I'd also love it if there was a way that we could add an item to the front of the queue (instead of the back). So if there's an urgent change or a high-priority inbox, the clients could process that inbox ASAP.

Do not mix tasks and threads. That's heading towards disaster. If you want fine grained control over concurrency, consider [TPL DataFlow](https://learn.microsoft.com/en-us/dotnet/standard/parallel-programming/dataflow-task-parallel-library). There you could setup a pipeline that bifurcates in two identical blocks with a certain parallelity and joins results again (if necessary). — Fildor, Dec 23 '22 at 18:14
I don't want to run them in threads necessarily. I want each worker to have a maximum of n work items, running in parallel. — Alireza Noori, Dec 23 '22 at 18:20
@Fildor could you please post a small snippet as an answer please? — Alireza Noori, Dec 23 '22 at 18:22
@Fildor it might be worth mentioning that this queue is dynamic. Meaning, the items could be added to it during the program runtime. — Alireza Noori, Dec 23 '22 at 20:13
I would suggest to rename the property `ConcurrentThreadsForEachWorker` to something like `MaxConcurrencyPerWorker` or `MaxDegreeOfParallelismPerWorker`, because people freak out when the words *"thread"* and *"task"* are placed in close proximity. :-) — Theodor Zoulias, Dec 23 '22 at 23:37
I can try and make a little example but it will take time. Mind the current date... — Fildor, Dec 24 '22 at 06:27
Regarding the need to add items in front of the queue, you might find this API proposal interesting: [Possible PriorityChannel](https://github.com/dotnet/runtime/issues/62761). In case you want a `PriorityChannel` right now, ask a new question here, and we might come up with a home-made solution. — Theodor Zoulias, Dec 24 '22 at 18:52
An easy way to prioritize urgent items could be to use two input channels, and [merge](https://stackoverflow.com/questions/70658393/merge-multiple-iasyncenumerable-streams/70659874#70659874) them. The System.Interactive.Async `Merge` operator is [biased](https://stackoverflow.com/questions/70710153/how-to-merge-multiple-asynchronous-sequences-without-left-side-bias) towards the left-side sequences, so you could do this: `var merged = AsyncEnumerableEx.Merge(urgentChannel.Reader.ReadAllAsync(), normalChannel.Reader.ReadAllAsync())`, and then pass the `merged` to the `Parallel.ForEachAsync`. — Theodor Zoulias, Dec 25 '22 at 16:07

Theodor Zoulias · Accepted Answer · 2022-12-31T18:13:26.567

A simple solution might be to store the workers in a Queue<T> instead of a List<T>, dequeue a worker every time you need one, and enqueue it back immediately:

Queue<Worker> _workers = new();
for (int i = 0; i < workersCount; i++) _workers.Enqueue(new());

ParallelOptions options = new() { MaxDegreeOfParallelism = 10 };
await Parallel.ForEachAsync(workItems, options, async (workItem, ct) =>
{
    Worker worker;
    lock (_workers)
    {
        worker = _workers.Dequeue();
        _workers.Enqueue(worker);
    }
    await worker.DoWork(workItem);
});

This way the workers will be used in a round robin fashion, as an unlimited resource. The MaxConcurrencyPerWorker policy will not be enforced.
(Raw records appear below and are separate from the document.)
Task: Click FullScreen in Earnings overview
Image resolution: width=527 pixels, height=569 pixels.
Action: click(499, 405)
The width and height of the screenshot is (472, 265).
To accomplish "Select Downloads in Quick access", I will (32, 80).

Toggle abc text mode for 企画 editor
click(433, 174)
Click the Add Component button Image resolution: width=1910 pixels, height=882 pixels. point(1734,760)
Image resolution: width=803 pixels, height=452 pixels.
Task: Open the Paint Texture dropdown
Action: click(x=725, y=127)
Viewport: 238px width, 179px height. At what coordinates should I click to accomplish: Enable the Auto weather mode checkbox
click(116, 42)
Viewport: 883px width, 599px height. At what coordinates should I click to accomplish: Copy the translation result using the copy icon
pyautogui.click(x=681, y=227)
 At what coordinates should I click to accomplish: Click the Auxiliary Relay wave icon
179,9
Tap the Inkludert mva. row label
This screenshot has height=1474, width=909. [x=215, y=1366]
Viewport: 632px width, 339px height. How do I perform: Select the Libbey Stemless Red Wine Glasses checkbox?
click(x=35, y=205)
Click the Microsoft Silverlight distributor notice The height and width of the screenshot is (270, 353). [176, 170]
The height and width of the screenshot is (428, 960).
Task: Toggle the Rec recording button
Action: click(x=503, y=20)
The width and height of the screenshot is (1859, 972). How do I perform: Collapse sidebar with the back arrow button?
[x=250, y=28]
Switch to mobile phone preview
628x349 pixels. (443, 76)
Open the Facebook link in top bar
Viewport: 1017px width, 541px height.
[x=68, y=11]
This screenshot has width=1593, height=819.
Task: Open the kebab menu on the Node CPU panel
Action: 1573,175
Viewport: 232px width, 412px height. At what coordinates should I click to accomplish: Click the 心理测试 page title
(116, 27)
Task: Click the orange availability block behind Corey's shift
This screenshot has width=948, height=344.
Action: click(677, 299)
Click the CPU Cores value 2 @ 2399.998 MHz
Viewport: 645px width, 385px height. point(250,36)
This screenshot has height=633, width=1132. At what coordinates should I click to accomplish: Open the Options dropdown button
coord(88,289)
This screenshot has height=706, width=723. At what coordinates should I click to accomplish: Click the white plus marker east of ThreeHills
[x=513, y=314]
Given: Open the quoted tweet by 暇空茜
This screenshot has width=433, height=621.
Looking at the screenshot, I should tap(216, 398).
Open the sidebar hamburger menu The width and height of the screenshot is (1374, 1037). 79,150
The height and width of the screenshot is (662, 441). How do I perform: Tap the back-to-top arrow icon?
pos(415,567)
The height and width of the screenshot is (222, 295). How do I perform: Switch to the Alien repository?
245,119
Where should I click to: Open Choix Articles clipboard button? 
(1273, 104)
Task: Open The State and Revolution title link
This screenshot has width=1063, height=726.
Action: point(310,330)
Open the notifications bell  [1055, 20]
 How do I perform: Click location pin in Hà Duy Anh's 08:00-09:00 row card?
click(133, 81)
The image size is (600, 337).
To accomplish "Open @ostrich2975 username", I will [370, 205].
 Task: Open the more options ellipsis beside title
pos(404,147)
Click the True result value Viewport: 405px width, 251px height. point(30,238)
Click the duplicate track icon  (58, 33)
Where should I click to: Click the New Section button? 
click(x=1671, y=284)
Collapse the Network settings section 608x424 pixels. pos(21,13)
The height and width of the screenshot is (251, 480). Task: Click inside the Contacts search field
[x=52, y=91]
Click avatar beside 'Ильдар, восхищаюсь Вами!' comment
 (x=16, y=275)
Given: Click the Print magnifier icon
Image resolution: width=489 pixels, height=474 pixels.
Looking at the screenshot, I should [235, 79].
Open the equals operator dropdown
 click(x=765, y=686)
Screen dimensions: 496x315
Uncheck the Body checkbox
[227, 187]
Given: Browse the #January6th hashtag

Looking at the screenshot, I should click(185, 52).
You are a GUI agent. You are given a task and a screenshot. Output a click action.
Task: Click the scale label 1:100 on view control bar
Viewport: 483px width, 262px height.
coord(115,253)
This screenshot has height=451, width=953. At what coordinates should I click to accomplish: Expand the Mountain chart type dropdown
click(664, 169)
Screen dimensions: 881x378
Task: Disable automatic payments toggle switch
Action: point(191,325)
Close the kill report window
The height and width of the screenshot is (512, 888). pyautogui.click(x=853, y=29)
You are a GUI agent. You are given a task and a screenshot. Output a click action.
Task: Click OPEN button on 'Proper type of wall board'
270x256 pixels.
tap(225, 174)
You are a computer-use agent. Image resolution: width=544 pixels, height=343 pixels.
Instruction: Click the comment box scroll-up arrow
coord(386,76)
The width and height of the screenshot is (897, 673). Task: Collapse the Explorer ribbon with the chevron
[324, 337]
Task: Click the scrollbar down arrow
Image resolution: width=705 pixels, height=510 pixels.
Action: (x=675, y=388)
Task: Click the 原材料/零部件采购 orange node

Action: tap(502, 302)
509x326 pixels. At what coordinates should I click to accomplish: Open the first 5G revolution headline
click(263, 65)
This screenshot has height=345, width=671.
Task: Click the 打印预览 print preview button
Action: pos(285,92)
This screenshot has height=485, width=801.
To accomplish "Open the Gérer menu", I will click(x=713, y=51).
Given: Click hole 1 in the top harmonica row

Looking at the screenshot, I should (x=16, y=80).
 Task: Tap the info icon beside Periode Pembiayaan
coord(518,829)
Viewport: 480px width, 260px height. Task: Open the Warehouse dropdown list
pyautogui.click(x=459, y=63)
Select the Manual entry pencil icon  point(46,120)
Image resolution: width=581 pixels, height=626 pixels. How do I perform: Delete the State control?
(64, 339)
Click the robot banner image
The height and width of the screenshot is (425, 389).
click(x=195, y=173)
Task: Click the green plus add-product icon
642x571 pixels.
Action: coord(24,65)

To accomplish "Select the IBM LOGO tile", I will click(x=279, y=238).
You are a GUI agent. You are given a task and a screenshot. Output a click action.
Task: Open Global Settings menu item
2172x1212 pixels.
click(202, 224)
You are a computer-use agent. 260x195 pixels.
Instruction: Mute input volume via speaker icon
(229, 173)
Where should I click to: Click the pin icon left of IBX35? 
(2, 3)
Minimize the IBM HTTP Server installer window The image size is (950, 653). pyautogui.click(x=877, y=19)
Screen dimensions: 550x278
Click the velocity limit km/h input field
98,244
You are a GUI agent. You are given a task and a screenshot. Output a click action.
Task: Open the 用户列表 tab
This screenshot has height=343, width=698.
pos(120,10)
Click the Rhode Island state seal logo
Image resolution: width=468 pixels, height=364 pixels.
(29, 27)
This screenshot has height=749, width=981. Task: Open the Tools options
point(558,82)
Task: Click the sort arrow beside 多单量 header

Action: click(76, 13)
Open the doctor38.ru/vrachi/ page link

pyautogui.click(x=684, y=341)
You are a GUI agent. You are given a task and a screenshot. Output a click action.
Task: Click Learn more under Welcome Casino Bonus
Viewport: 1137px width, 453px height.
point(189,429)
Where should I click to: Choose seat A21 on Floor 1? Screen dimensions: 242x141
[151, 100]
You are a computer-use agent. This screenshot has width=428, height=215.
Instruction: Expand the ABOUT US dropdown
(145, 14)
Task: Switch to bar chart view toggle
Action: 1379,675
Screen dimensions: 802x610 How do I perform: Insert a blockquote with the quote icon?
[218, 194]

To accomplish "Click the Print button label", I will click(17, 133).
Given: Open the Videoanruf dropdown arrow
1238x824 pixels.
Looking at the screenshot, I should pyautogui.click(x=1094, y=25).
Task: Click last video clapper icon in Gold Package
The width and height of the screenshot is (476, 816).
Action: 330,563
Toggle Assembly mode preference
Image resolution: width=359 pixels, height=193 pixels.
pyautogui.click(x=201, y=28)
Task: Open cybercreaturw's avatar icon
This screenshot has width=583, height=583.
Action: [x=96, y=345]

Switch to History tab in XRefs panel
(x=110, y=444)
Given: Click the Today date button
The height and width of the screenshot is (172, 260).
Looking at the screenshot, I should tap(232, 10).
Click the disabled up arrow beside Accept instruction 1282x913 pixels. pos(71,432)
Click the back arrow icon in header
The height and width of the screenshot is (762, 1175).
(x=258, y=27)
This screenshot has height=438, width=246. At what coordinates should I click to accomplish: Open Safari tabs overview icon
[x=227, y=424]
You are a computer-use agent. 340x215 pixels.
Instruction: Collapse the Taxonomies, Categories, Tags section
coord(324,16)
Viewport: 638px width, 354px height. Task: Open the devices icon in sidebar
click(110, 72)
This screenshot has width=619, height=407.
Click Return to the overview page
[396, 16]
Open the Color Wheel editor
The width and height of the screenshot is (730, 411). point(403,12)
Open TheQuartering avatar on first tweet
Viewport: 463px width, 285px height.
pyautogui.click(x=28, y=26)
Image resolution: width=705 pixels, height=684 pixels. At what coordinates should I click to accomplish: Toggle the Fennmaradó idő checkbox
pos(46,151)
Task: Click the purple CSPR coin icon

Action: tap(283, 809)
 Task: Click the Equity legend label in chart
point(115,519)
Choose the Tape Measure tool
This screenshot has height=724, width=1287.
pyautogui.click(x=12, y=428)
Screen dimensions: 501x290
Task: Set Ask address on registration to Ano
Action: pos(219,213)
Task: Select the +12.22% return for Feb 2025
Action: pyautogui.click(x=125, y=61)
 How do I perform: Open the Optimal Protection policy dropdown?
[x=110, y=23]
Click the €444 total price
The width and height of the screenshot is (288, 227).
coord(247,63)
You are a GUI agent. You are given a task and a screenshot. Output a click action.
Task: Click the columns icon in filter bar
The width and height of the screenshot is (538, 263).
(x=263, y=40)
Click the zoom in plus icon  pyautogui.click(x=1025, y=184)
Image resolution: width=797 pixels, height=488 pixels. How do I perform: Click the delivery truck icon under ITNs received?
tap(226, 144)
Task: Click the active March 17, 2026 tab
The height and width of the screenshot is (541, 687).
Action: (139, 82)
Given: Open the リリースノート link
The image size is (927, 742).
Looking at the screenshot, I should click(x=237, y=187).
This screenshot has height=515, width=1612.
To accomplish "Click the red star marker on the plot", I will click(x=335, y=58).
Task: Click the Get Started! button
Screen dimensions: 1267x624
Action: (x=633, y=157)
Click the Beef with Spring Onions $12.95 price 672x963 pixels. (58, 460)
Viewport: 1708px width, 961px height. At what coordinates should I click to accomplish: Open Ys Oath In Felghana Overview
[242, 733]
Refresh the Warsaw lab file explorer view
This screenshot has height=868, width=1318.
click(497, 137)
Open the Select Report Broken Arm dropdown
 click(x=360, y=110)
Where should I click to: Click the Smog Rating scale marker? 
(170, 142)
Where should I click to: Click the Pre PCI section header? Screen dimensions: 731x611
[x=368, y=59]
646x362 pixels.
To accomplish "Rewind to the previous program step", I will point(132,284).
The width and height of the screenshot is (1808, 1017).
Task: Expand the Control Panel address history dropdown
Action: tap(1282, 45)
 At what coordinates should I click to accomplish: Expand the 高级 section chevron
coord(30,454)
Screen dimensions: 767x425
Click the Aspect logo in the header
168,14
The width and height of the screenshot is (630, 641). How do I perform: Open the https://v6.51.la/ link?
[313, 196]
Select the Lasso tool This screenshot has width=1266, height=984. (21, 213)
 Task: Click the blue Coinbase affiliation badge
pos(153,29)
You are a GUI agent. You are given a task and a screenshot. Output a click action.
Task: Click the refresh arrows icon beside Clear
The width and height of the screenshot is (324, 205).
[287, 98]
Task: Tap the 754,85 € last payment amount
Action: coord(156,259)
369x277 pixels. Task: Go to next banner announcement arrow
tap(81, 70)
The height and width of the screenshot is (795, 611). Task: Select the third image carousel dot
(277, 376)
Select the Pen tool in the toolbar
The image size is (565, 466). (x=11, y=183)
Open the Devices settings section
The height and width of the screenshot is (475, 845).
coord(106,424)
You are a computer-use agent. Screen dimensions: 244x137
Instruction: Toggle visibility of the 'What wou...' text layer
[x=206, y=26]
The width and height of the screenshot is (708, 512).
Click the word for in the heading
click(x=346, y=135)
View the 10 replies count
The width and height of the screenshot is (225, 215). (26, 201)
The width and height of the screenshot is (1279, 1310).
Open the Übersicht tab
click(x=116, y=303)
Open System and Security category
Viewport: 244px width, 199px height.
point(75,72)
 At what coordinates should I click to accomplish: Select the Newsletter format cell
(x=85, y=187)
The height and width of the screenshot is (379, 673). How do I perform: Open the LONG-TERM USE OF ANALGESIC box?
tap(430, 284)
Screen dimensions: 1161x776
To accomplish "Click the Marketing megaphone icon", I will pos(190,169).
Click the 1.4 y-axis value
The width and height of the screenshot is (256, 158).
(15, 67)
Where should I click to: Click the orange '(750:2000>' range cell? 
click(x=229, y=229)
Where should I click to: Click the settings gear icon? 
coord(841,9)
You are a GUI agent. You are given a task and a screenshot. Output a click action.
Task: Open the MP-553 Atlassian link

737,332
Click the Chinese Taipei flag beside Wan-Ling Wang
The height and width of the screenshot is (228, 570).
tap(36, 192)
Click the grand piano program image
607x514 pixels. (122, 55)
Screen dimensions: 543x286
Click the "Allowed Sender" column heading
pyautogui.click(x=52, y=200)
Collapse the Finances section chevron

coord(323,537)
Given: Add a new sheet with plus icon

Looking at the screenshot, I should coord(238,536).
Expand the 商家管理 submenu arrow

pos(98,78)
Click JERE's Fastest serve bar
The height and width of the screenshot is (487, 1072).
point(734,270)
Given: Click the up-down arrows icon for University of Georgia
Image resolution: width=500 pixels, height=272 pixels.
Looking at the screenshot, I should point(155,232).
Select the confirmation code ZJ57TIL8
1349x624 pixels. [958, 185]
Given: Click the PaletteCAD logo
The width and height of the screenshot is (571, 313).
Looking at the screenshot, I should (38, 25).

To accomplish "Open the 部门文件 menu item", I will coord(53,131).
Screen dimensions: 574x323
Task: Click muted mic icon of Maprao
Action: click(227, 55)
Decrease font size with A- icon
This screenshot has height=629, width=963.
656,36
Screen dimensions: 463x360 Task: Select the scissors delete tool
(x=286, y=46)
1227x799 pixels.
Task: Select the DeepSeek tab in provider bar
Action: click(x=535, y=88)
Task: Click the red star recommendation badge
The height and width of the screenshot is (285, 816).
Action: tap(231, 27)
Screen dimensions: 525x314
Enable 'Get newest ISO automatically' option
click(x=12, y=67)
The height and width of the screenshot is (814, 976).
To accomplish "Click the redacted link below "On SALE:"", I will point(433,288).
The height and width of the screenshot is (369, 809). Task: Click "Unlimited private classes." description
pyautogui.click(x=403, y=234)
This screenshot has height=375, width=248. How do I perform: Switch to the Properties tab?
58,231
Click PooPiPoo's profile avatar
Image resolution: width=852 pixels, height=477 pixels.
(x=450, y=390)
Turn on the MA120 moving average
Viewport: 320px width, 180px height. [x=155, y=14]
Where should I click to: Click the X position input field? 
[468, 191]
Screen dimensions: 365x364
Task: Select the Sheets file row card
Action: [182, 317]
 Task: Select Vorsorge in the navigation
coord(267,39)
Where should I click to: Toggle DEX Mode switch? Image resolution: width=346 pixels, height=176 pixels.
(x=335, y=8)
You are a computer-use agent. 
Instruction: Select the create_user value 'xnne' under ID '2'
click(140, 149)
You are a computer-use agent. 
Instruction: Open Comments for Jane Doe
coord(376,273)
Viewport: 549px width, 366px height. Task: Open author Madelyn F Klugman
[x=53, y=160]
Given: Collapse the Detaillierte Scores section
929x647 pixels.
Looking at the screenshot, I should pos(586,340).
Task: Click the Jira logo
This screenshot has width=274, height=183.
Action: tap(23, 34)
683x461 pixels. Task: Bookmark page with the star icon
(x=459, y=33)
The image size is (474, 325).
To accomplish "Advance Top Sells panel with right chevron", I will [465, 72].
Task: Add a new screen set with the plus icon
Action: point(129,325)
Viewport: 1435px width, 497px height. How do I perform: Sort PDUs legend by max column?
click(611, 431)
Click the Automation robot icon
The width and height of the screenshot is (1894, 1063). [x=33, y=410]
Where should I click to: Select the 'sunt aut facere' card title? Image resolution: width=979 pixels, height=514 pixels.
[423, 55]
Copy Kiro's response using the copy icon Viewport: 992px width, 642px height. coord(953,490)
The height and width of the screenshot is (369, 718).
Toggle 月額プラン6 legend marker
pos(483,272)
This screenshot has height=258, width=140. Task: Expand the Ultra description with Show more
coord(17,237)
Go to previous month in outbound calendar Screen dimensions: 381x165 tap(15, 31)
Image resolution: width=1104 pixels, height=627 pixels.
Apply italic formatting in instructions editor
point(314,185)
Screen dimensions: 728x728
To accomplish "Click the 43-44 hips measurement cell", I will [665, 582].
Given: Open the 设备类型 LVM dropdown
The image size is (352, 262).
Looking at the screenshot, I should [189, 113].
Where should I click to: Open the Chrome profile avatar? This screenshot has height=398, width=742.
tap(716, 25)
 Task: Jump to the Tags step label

If you want to enforce this policy, then you must use them as a limited resource, so enqueue them back in the queue only after the completion of the DoWork operation. You must also enqueue each Worker multiple times in the queue (MaxConcurrencyPerWorker times), in an interleaving manner. You must also deal with the case that the pool of workers has been exhausted, in which case the execution flow will have to be suspended until a worker becomes available. A Queue<T> doesn't offer this functionality. You will need a Channel<T>:

Channel<Worker> workerPool = Channel.CreateUnbounded<Worker>();
for (int i = 0; i < MaxConcurrencyPerWorker; i++)
    foreach (Worker worker in _workers)
        workerPool.Writer.TryWrite(worker);

ParallelOptions options = new() { MaxDegreeOfParallelism = workerPool.Reader.Count };
await Parallel.ForEachAsync(workItems, options, async (workItem, ct) =>
{
    Worker worker = await workerPool.Reader.ReadAsync();
    try
    {
        await worker.DoWork(workItem);
    }
    finally { workerPool.Writer.TryWrite(worker); }
});

The Channel<T> is an asynchronous version of the BlockingCollection<T>. The ChannelReader.ReadAsync method returns a worker synchronously if one is stored currently in the channel, or asynchronously if the channel is currently empty. In the above example the ReadAsync will always return synchronously a worker, because the degree of parallelism of the Parallel.ForEachAsync loop has been limited to the number of the total (not distinct) available workers.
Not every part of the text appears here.